START Data to process

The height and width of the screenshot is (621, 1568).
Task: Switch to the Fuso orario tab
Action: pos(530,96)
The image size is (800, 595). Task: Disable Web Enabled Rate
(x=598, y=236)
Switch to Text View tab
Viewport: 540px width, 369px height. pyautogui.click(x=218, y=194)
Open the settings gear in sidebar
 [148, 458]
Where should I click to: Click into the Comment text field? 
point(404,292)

END Data to process
START Data to process

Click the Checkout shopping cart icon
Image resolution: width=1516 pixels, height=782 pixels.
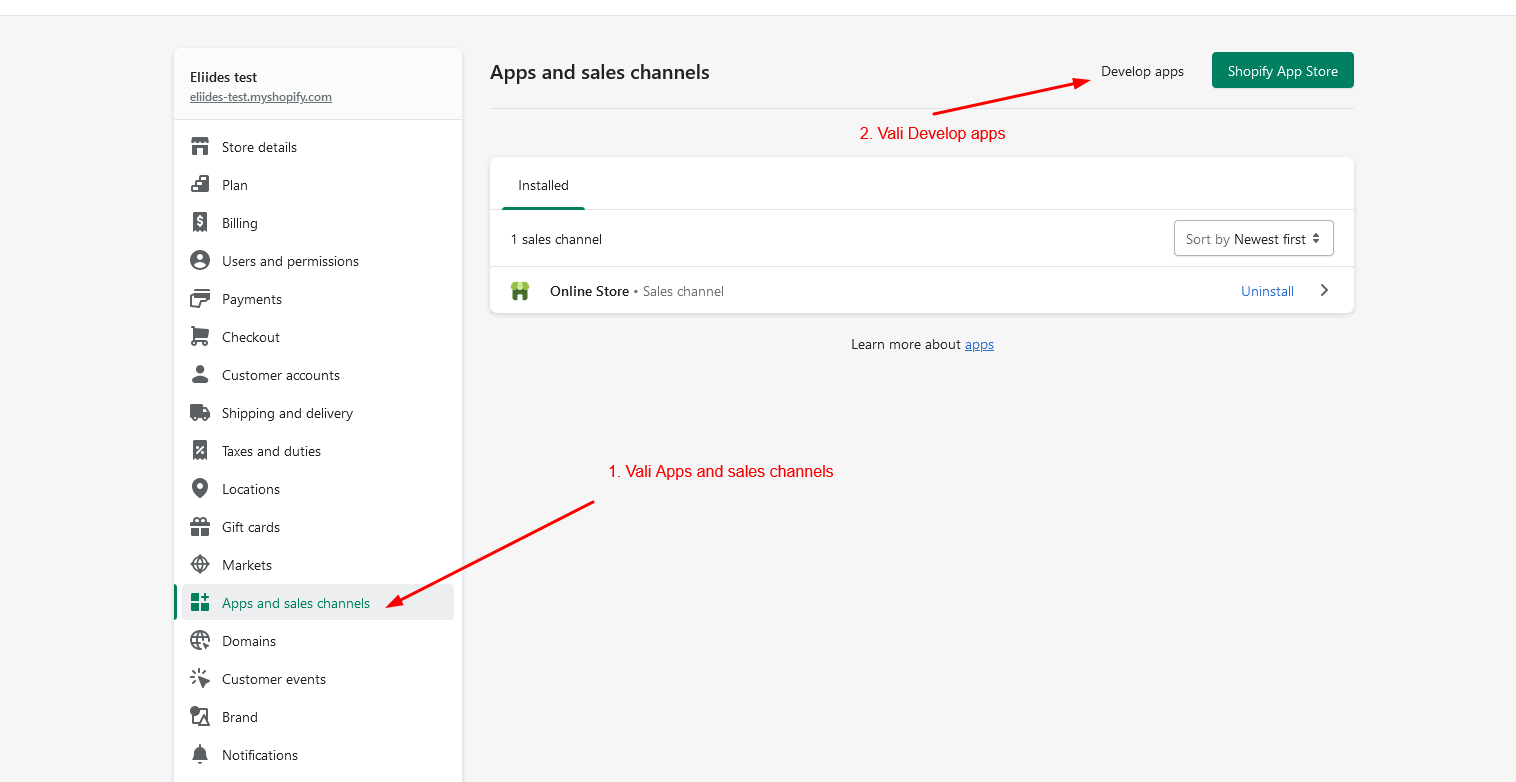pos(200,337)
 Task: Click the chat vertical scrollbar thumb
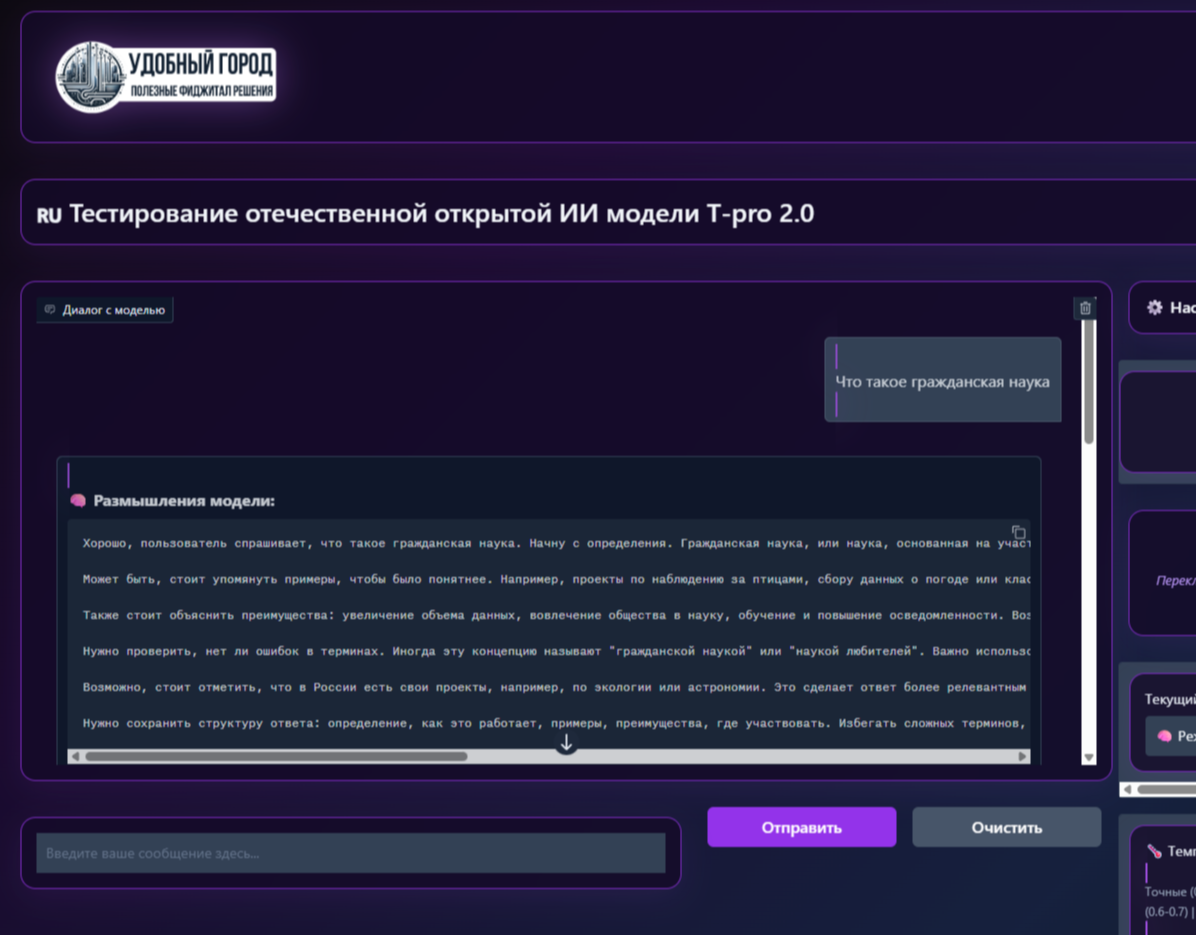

END Data to process

*The problem:* Starting at the line containing "Image resolution: width=1516" and stopping at the line containing "Task: Click the", output each line exactly as it appears above. Leave out the pictures.

*Output of the task:*
Image resolution: width=1516 pixels, height=782 pixels.
pos(200,337)
 Task: Click the chat vertical scrollbar thumb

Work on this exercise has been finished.